Wakil Ketua KPK, Johanis Tanak bantah penjual lele bisa masuk penjara.
Wakil Ketua KPK Johanis Tanak menegaskan bahwa penjual pecel lele di trotoar tidak bisa dijerat UU Tipikor. Ini tanggapan kerasnya terhadap argumen pakar di MK.
menitindonesia, JAKARTA — Perdebatan hukum kembali membara di ruang sidang Mahkamah Konstitusi. Bukan karena pejabat tinggi atau korporasi besar, tapi karena seorang figur sederhana: penjual pecel lele di trotoar.

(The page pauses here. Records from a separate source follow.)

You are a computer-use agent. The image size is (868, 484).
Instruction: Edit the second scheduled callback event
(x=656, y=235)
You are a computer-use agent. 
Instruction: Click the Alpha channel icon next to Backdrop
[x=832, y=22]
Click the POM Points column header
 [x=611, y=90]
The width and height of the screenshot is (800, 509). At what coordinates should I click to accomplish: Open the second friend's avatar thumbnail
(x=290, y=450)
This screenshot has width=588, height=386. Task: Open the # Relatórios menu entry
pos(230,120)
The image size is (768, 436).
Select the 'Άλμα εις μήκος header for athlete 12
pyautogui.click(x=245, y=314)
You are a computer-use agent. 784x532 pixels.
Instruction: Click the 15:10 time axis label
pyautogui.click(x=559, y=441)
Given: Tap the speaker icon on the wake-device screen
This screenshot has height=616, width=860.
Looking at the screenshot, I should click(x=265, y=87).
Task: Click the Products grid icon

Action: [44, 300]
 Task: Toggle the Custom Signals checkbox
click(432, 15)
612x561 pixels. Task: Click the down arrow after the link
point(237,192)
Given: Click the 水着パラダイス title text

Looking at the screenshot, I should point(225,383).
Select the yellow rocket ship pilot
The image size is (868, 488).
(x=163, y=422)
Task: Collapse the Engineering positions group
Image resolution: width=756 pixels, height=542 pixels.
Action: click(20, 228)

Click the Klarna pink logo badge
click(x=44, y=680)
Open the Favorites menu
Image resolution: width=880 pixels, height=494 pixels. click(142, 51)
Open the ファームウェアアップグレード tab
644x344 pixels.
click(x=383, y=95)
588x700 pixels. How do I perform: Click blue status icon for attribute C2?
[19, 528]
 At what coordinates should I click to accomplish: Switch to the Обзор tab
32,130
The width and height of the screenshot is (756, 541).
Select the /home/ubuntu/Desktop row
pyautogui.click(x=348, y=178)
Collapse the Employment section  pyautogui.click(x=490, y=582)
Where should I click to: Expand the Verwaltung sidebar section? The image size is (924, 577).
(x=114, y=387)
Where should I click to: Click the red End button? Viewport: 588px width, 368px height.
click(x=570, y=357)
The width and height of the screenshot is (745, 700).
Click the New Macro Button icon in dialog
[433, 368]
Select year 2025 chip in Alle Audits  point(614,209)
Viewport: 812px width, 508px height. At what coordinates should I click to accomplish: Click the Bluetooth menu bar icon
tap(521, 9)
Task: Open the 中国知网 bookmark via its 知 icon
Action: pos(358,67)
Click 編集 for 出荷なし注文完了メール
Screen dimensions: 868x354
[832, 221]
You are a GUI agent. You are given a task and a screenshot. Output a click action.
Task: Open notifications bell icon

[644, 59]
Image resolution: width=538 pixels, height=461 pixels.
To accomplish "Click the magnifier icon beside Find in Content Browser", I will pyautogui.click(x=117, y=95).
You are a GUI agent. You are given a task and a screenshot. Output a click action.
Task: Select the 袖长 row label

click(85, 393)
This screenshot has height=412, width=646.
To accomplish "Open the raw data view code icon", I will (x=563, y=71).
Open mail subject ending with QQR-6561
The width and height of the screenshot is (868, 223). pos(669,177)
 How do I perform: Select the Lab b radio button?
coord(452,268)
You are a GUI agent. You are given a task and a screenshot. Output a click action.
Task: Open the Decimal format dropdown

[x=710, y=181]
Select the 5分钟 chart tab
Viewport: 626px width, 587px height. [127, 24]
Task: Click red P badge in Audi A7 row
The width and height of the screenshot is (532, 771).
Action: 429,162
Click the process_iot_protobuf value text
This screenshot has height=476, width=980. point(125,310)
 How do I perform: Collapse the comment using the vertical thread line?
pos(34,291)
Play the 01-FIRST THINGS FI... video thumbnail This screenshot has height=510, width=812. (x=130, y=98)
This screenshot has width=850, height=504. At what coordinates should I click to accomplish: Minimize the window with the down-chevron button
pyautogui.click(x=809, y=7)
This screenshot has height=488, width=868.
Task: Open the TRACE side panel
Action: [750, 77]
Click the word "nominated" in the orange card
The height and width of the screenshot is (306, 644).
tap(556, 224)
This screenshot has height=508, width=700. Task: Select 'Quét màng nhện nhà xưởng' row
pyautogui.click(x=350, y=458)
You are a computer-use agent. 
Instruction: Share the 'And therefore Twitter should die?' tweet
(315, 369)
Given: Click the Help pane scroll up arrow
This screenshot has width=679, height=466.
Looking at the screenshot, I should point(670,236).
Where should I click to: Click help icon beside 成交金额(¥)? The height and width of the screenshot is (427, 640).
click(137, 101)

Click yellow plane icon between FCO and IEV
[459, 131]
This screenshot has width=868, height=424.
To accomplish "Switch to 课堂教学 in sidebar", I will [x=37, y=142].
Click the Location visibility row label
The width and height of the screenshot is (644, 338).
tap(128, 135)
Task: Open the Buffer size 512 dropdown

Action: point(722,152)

Pernyataan mengejutkan datang dari pakar hukum, Chandra M Hamzah, yang menyebut Pasal 2 dan 3 UU Pemberantasan Tindak Pidana Korupsi (Tipikor) bisa menjerat siapa saja—termasuk pedagang kecil seperti penjual pecel lele. Dalihnya, mereka melanggar hukum dengan berdagang di trotoar, dan itu bisa dikategorikan sebagai korupsi.
Pernyataan ini sontak membuat ruang publik gaduh. Apakah hukum sedang kehilangan akal sehatnya? Atau justru ini tamparan keras bagi rumusan hukum yang longgar dan multitafsir?
Karikatur Penjual Lele di trotoar jalan.
Penjual Pecel Lele Bukan Koruptor!
Wakil Ketua KPK Johanis Tanak segera angkat bicara. Ia membantah keras argumen pakar tersebut dan menyebut penafsiran hukum harus memiliki dasar yang rasional dan ilmiah. “Menurut saya, setiap orang boleh berpendapat, tapi pendapatnya harus jelas dasar dan alasan hukumnya,” tegas Johanis kepada wartawan, Sabtu (21/6/2025).
Ia menyoroti pentingnya rasio legis—logika dan tujuan dari setiap pasal hukum. Pasal 2 dan 3 UU Tipikor, lanjut Johanis, tak bisa serta merta digunakan seenaknya untuk menjerat siapa saja. Terlebih, bila menyasar warga kecil yang berdagang demi bertahan hidup.
“Sudah dapat diketahui oleh umum bahwa tidak mungkin perbuatan penjual pecel lele di trotoar mengakibatkan kerugian keuangan negara atau perekonomian negara,” ujarnya lantang.
Ambiguitas Pasal dan Asas Lex Certa
Chandra Hamzah, mantan pimpinan KPK yang kini menjadi ahli dalam sidang uji materi itu, tetap bersikukuh bahwa ada potensi abuse of power jika pasal-pasal tersebut tidak direvisi. Ia menyebut rumusan pasal sangat kabur, bahkan melanggar asas lex certa (kepastian hukum) dan lex stricta (tidak boleh ditafsirkan secara analogi).
Menurut Chandra, ketentuan “setiap orang” yang berbuat “melawan hukum” bisa menjadi pasal karet, dan celah ini membahayakan prinsip keadilan.
“Pasal 2 ayat (1) UU Tipikor kalau saya berpendapat, sebaiknya dihapuskan. Pasal ini terlalu longgar dan bisa menyeret siapa pun, bahkan pedagang kaki lima,” katanya.
Ia bahkan mengusulkan agar Pasal 3 juga direvisi sesuai norma dalam Article 19 UNCAC, dengan mengganti frasa “setiap orang” menjadi “pegawai negeri” dan “penyelenggara negara”.
Perdebatan yang Menyentuh Nadi Demokrasi
Isu ini lebih dari sekadar tafsir hukum. Ini soal keadilan. Soal siapa yang dilindungi dan siapa yang dikorbankan oleh sistem.
Di satu sisi, penjual pecel lele yang bekerja keras demi sesuap nasi, dan di sisi lain, celah hukum yang bisa dipakai untuk menjerat rakyat kecil sementara banyak tikus berdasi lolos dari jerat hukum.
Maka, suara Johanis Tanak menjadi penting: hukum harus berdiri di atas asas keadilan, bukan sekadar tafsir. Dan pecel lele, seharusnya tidak pernah jadi simbol kriminalitas dalam negara hukum.